Python json parser allow duplicate keys

You can use JSONDecoder.object_pairs_hook to customize how JSONDecoder decodes objects. This hook function will be passed a list of (key, value) pairs that you usually do some processing on, and then turn into a dict.

However, since Python dictionaries don’t allow for duplicate keys (and you simply can’t change that), you can return the pairs unchanged in the hook and get a nested list of (key, value) pairs when you decode your JSON:

from json import JSONDecoder

def parse_object_pairs(pairs):
    return pairs


data = """
{"foo": {"baz": 42}, "foo": 7}
"""

decoder = JSONDecoder(object_pairs_hook=parse_object_pairs)
obj = decoder.decode(data)
print obj

Output:

[(u'foo', [(u'baz', 42)]), (u'foo', 7)]

How you use this data structure is up to you. As stated above, Python dictionaries won’t allow for duplicate keys, and there’s no way around that. How would you even do a lookup based on a key? dct[key] would be ambiguous.

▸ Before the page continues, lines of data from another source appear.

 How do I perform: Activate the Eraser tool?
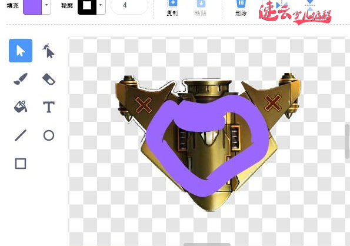point(48,79)
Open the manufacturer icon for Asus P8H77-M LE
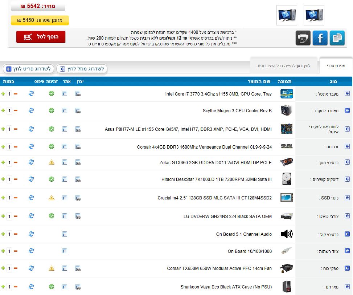 coord(78,129)
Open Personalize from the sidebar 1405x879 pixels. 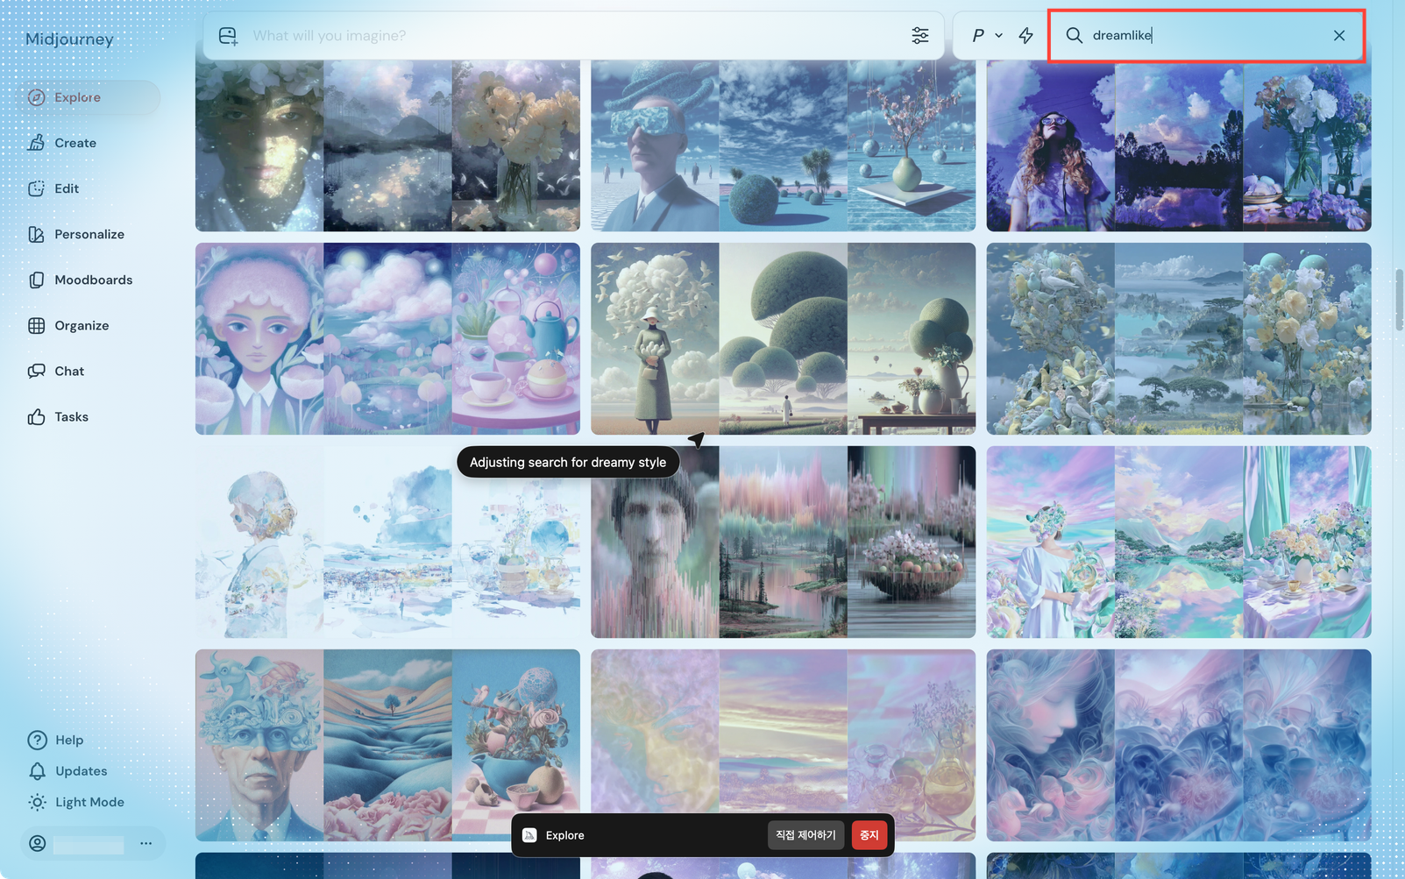pos(89,234)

So you can either implement your own logic to handle a lookup the way you expect it to work, or implement some sort of collision avoidance to make keys unique if they’re not, and then create a dictionary from your nested list.

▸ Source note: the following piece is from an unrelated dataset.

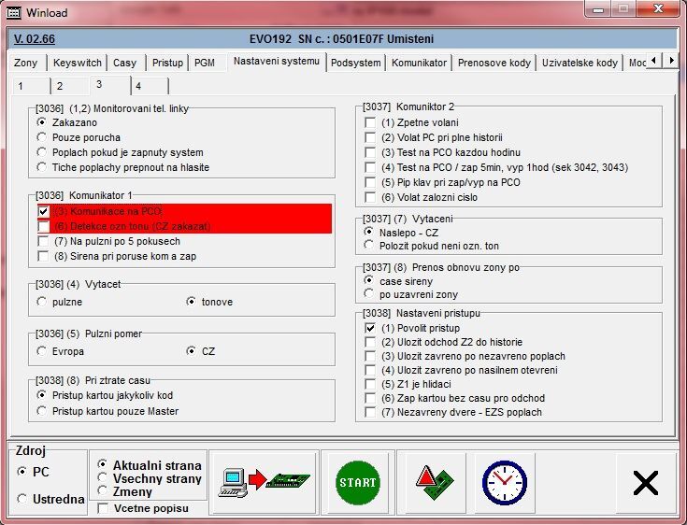Screen dimensions: 687x525
Task: Switch to the Komunikator tab
Action: tap(419, 63)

Edit: Since you said you would like to modify the duplicate key to make it unique, here’s how you’d do that:

from collections import OrderedDict
from json import JSONDecoder


def make_unique(key, dct):
    counter = 0
    unique_key = key

    while unique_key in dct:
        counter += 1
        unique_key = '{}_{}'.format(key, counter)
    return unique_key


def parse_object_pairs(pairs):
    dct = OrderedDict()
    for key, value in pairs:
        if key in dct:
            key = make_unique(key, dct)
        dct[key] = value

    return dct


data = """
{"foo": {"baz": 42, "baz": 77}, "foo": 7, "foo": 23}
"""

decoder = JSONDecoder(object_pairs_hook=parse_object_pairs)
obj = decoder.decode(data)
print obj

Output:

OrderedDict([(u'foo', OrderedDict([(u'baz', 42), ('baz_1', 77)])), ('foo_1', 7), ('foo_2', 23)])

The make_unique function is responsible for returning a collision-free key. In this example it just suffixes the key with _n where n is an incremental counter – just adapt it to your needs.

Because the object_pairs_hook receives the pairs exactly in the order they appear in the JSON document, it’s also possible to preserve that order by using an OrderedDict, I included that as well.